I’ve been on full on Chan Marshall mood, lately and late last night was no exception. I went back to Cat Power’s now classic back catalog and re-experienced the best songs from Moon Pix and You Are Free. The one track that hypnotized me with its poetic greatness was Moon Pix’s “Cross Bones Style.” In Elizabeth Goodman’s biography Cat Power: A Good Woman, Marshall herself described “Bones” as “the real dance song” on Moon Pix. Claiming it was inspired by Madonna, Marshall filmed a video tribute of the Material Girl for “Cross Bones” in the style of “Lucky Star.”

Unfortunately, “Cross Bones” came to Cat Power in the most haunted way. Marshall described the events in the fall of 1997 in Goodman’s book when she said, “I was in South Carolina by myself for an entire month. There are no sounds or lights, just crickets and darkness. It’s an old house, and if you’re in a bad state of mind, you sometimes see things that aren’t there and you go crazy. I got woken up by something in the field behind my house.”

Poor Chan, I’ve been there inside of a house that felt haunted. My parents had this casa that was a model house and everything inside was made for children. The light switches, the wallpaper and there were so many windows that would shake during storms in the South. I would get so scared alone in the house. I saw a few spirits in that house. I once woke up and saw a little boy, glowing in red lights, cowering with fear in the corner. It so frightened me, looking back I have to believe that old house was one of the reasons I ran off and moved to New Orleans. It felt like those good spirits kept me safe for years.

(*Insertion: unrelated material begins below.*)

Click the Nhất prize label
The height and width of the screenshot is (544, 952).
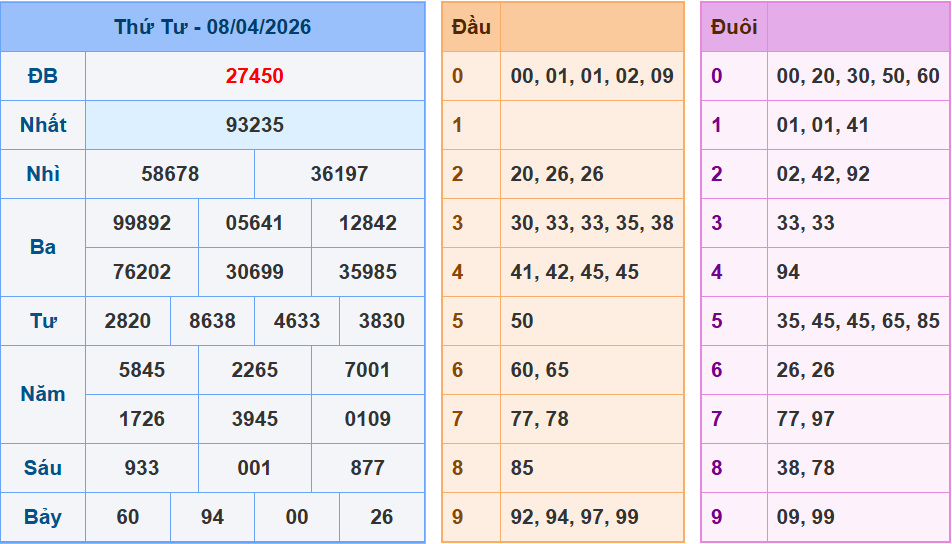point(43,125)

Unfortunately, Chan’s terrifying experience did not end there. Marshall explained what happened, that fall in her house in South Carolina, next when she said, “The earth started shaking, and dark spirits were smashing up against every window of my house and I started praying to God to help me. A voice was telling me my past would be forgotten if I would just meet him—whoever he was—in the field. And I woke up screaming, “No I won’t meet you!” And I knew who it was: it was a sneaky old serpent. My nightmare was surrounding my house like a tornado. So I just ran and got my guitar because I was trying to distract myself. I had to turn on the lights and sing to God. I got a tape recorder and recorded the next sixty minutes. And played these long changes, into six different songs. That’s where I got the record.”

Through Marshall’s darkness she created the light of Moon Pix and my favorite song “Cross Bones Style.” Someone who also loves Cat Power is former Nirvana drummer and current Foo Fighters front man Dave Grohl who once described Marshall’s voice as “the most satisfying orgasm I could imagine.” Grohl recounted to Uncut UK Magazine the first time he discovered Cat Power’s music when he explained, “I was in New Zealand. My friend had a mix tape going in the van and ‘Cross Bones Style’ from the Moon Pix album came on. I turned it up and asked, ‘Who the fuck is this?’ I swear, nothing else mattered at that moment. Not the sun. Not the sea. Or the perfect summer day. Her voice was chilling. Her guitar was beautiful. Her words were so pure.

Grohl’s right, there’s something spellbinding and timeless about Cat Power’s Moon Pix music, especially “Cross Bones Style.” Even though “Cross Bones” was created in such an eerie manner, the result is Cat Power’s search for lyrical salvation. Sliced with hints of hopefulness, “Cross Bones Style” is the sound of Cat Power facing her demons. Chan Marshall is a survivor and her super alter-ego creates beautiful music. Cat Power’s songs are her lyrical scars for all us to explore and honor. For those coming to Cat Power with new ears, I highly recommend Moon Pix and especially “Cross Bones Style.” From hell and back, Marshall’s songs are the light that will keep our own inner demons away while lifting us within the sounds of Cat Power’s deepest lyrical fires.